#### Supplied information
◇ ◇ ◇ ◇

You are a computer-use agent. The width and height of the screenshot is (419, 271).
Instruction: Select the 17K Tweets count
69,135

◇ ◇ ◇ ◇

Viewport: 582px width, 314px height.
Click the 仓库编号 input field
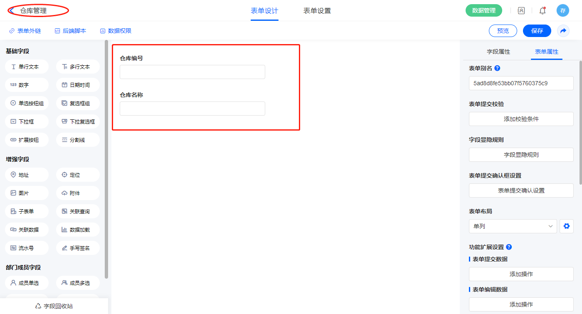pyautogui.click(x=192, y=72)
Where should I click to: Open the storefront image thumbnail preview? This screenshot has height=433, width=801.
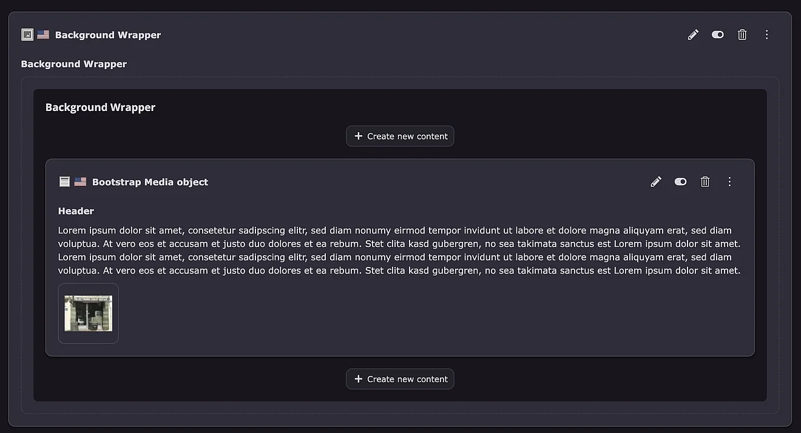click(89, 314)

◇ ◇ ◇ ◇

In the rows, take the part that opens with the line containing "Where should I" and closes with the line containing "click(89, 314)", and write it out again with "storefront" swapped for "product" and nothing else altered. Omit the pictures from your answer.

Where should I click to: Open the product image thumbnail preview? This screenshot has height=433, width=801.
click(89, 314)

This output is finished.